I must share with you at the outset that when Alabama plays Clemson, I will be cheering for Clemson. As a Virginia Tech grad, I want to cheer for the ACC team.

I also confess I wasn’t a huge Nick Saban fan. It’s a long story, but it stems from when he was the head coach at LSU and they came to Blacksburg Labor Day weekend, 2002. I wouldn’t mention it had Virginia Tech lost the game. The game summary is here.

But, after watching a 60 Minutes segment, I understand why he is an outstanding coach.

I was looking for something and found this quote attributed to him:

It’s not human nature to be great. It’s human nature to survive, to be average and do what you have to do to get by. That is normal. When you have something good happen, it’s the special people that can stay focused and keep paying attention to detail, working to get better and not being satisfied with what they have accomplished.

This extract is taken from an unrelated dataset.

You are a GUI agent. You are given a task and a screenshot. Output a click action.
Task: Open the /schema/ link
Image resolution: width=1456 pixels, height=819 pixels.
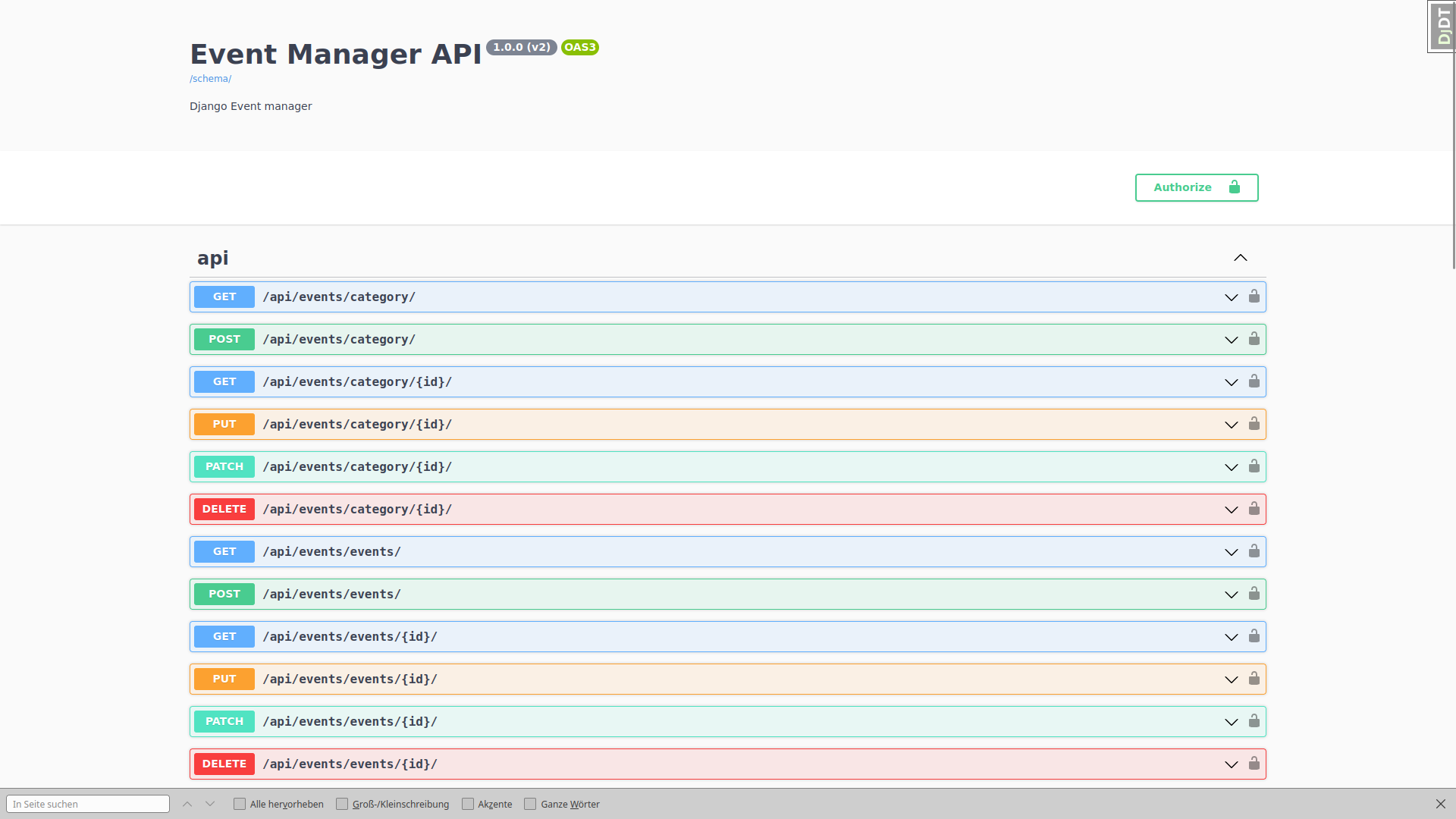(x=210, y=78)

In this last week of 2017, if you haven’t already started planning what you want to accomplish in 2018, this would be a really good time to start. Think about getting better, and don’t be satisfied with what you have accomplished.

If you have been a regular reader for a long time you won’t find anything new here. I’ve said it all before. But, perhaps you will find the reminder valuable.

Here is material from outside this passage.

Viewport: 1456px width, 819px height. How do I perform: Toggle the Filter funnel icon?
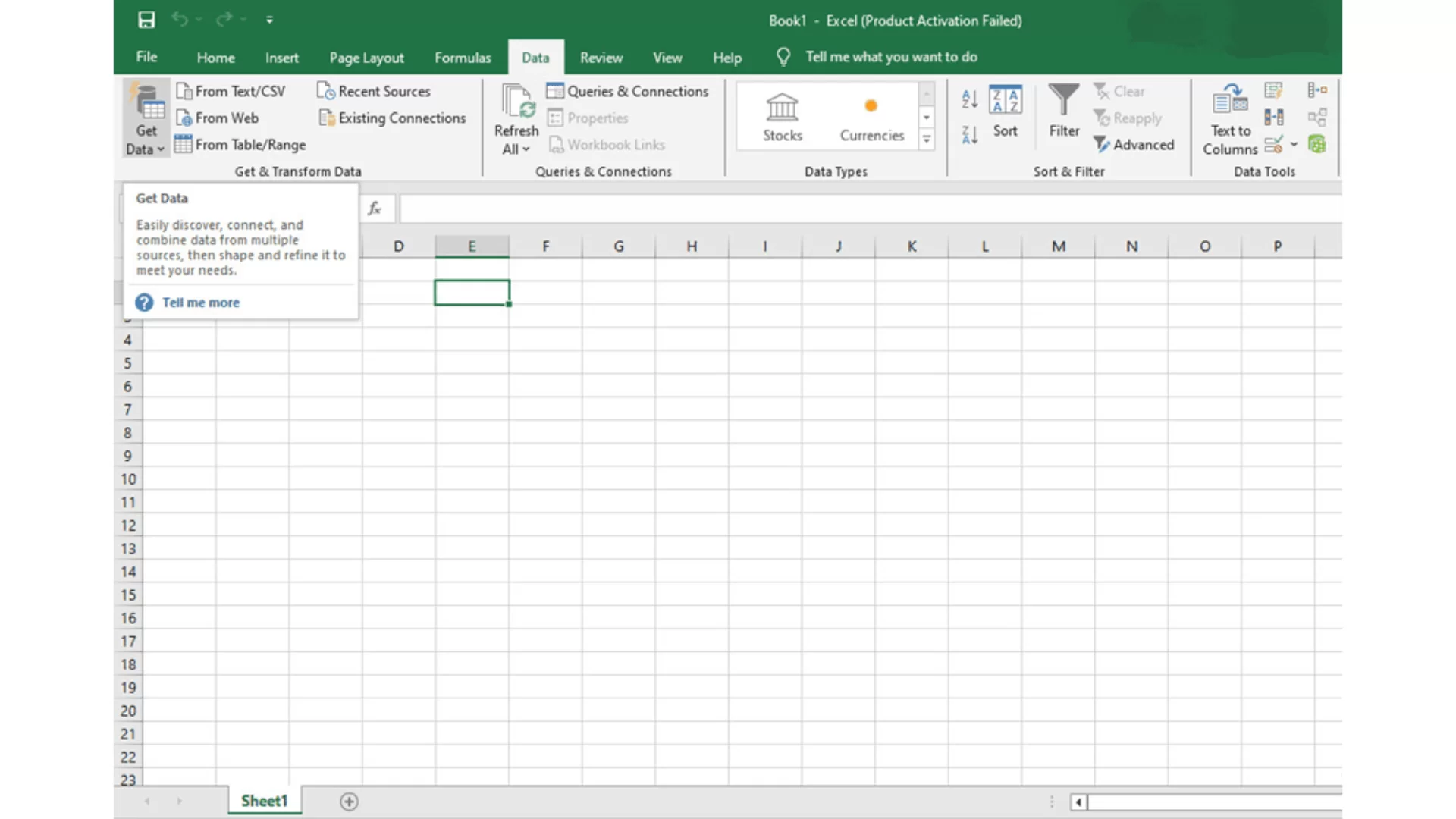1063,111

When I was billing 2000 hours I did not have time to study or understand why some lawyers are successful and have a great family life and why others are not. I also did my client development activities instinctively and some things worked very effectively while other things did not work quite as well.

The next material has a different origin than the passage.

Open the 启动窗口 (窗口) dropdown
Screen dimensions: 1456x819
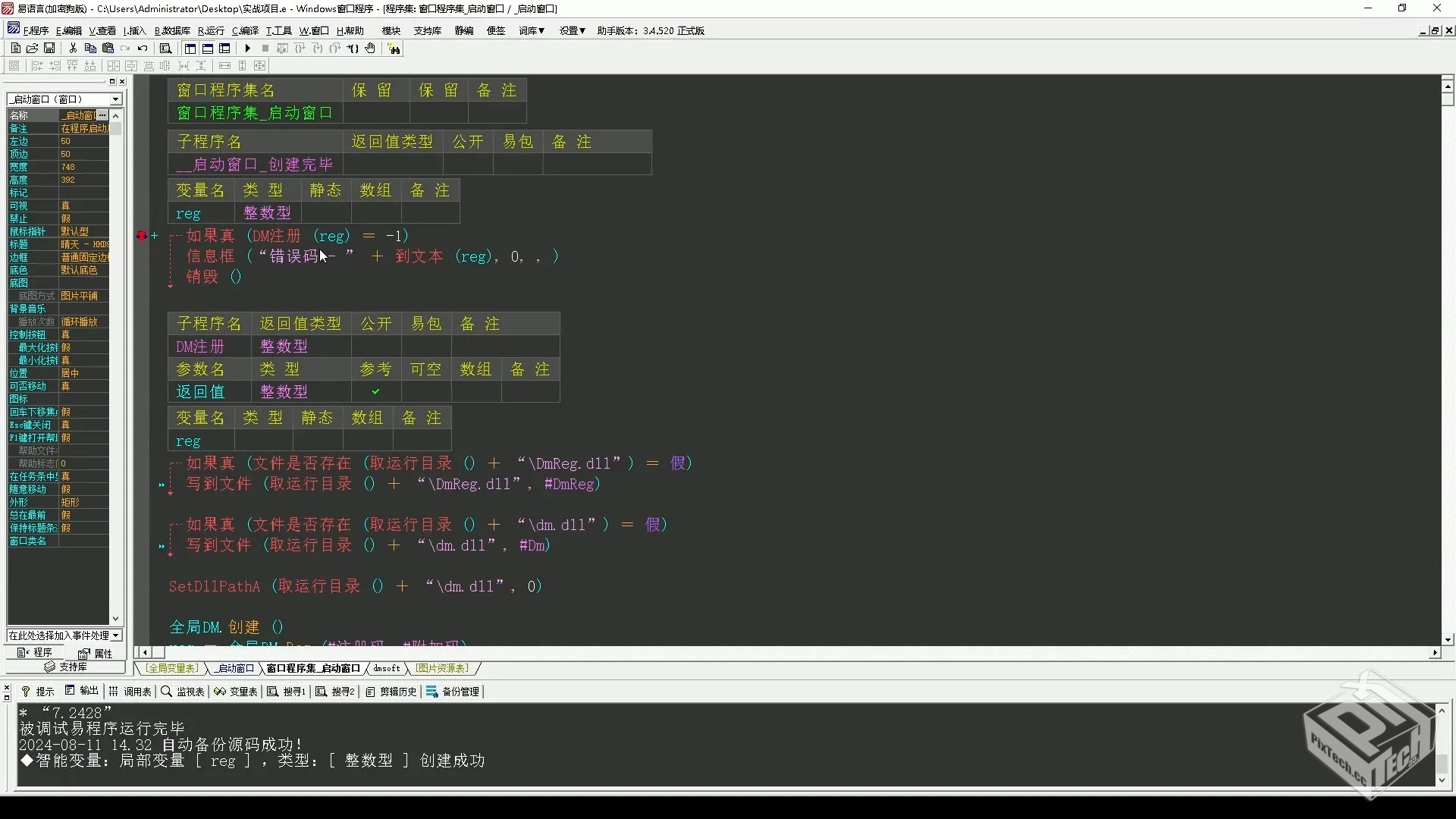coord(115,99)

Now, that I’ve spent the last 12 years coaching and working with lawyers, I have a much better idea of the attributes of the most successful lawyers who also have a family life and I understand better why certain client development efforts work.

While each of you have unique talents, weaknesses, ambitions and practices, and there is no magic pill or formula, there are principles that I urge you to think about and try. If you are a long-time reader, each point below should be familiar to you.


I believe it starts with your attitude.  When you talk to yourself do you say: “Yes, but…” or “Sure, how…” do you say: “My problem is…” or “my opportunity is…” do you say: “I don’t have time to…” or do you say: “I will make time to…”


Next, you must have clarity on what you want in your career and in your life. Your time and energy are your most important assets.

If you do not have clarity, you will likely waste precious time. For me to have clarity, I think on paper with written goals and a plan for using my time.

Client Needs

Next, you need to focus on what your clients need. They do not want to be sold on how good you are or how good your firm is, and they do not care about what you do. They hire you to solve their problems, help them achieve opportunities or deal with internal or external changes.

To be relevant, what you do has to address those issues or it doesn’t matter. The best way to figure out what potential clients need, is to identify your target market and make sure you understand their industry.

Become the “go to lawyer’

You need to build your profile, so clients find you when they need a lawyer in your field. To borrow my favorite Seth Godin quote:

Being the best in the world is seriously overrated.

Over time think about what you can be the “go to lawyer.”  It should be something clients need and you are passionate about.

Building your profile gives you the opportunity to build relationships with clients and potential clients. Client development is all about relationship building.

Build your team

When you become more successful you need to build a team. Young lawyers who will later work with you will be thinking “what is in this for me to work with…?”

MAKE time for your family

Finally, you need to plan your personal/family time at the very least as well as you plan our work time. You need to be in the moment, not answering emails or texts on your iPhone X.  I learned from Dr. Stephen Covey that when you are with your kids, do things with them rather than for them.